14 Make a good death, and your destiny will be the best
Death is back. The increase brought by the COVID-19 pandemic has put death back in the headlines for us all. Far more painfully, the bereavements many have suffered have made death a personal reality in the lives of individuals and families.
Death never went away, of course, but people in Europe and North America particularly have been getting better and better at pretending it doesn’t really exist. Funerals are replaced by memorials: saying farewell to a person who has died is replaced by celebrating the life they lived. Both may be very good things, but they are not the same, and one is not a substitute for the other. The dealing with death is left to each individual and family, while the public event celebrates life.

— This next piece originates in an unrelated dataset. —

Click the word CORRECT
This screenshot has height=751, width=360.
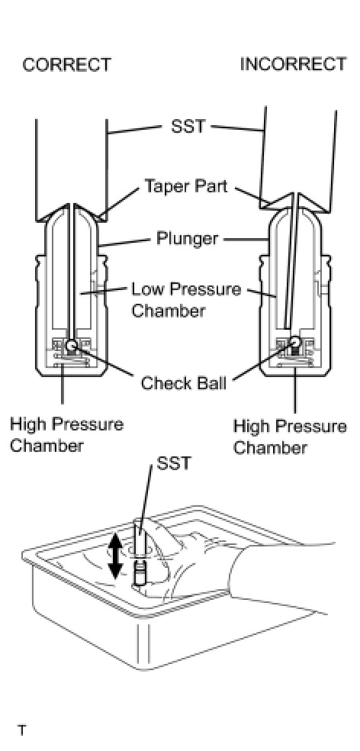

What is a ‘good death’? For many people it’s almost impossible to think of those two words together, but all religious traditions have had their different ideas about what it means to die well – not glorifying death, nor hiding from it. In this shared tragedy, might we be able to find new ways of dying well? The first step would be to reverse the move towards the privatisation of dying (and grieving). I have been with many people at their deathbeds, and the most peaceful and least anxious have been the ones in which death’s coming is acknowledged, both by the families and the dying person.
I am convinced that it is more healthy for us as we deal with loss, death, bereavement that these realities are named for what they are. What we name and recognise is less scary than the lurking terror we can’t quite see but know is there: every horror movie bears witness to that. The work of grief is difficult enough as it is, but when we feel that we can’t acknowledge what’s really happening, the burden becomes greater, not less.





Jonathan Clark: Dr. Vivek Murthy (previous Surgeon General now appointed to the Biden Coronavirus Transition Team, in his March 2020 book Together:The Healing Power of Human Connection in A Sometimes Lonely World, tells a beautiful story of the Ethiopian relatives who traveled to the U.S. from far away to be at the beside of a matriarch whose death was expected. Murthy sensed peace and dignity as the group honored her and the woman felt it. Murthy also points out, as we all know, that during this pandemic those sorts of family gatherings around an infected person dying is impossible. The deaths often happen quickly. Why did you choose to discuss, now, the reversal of privatisation of death? It seems untimely. Could you follow up with some writing about how good death could be achieved during this pandemic?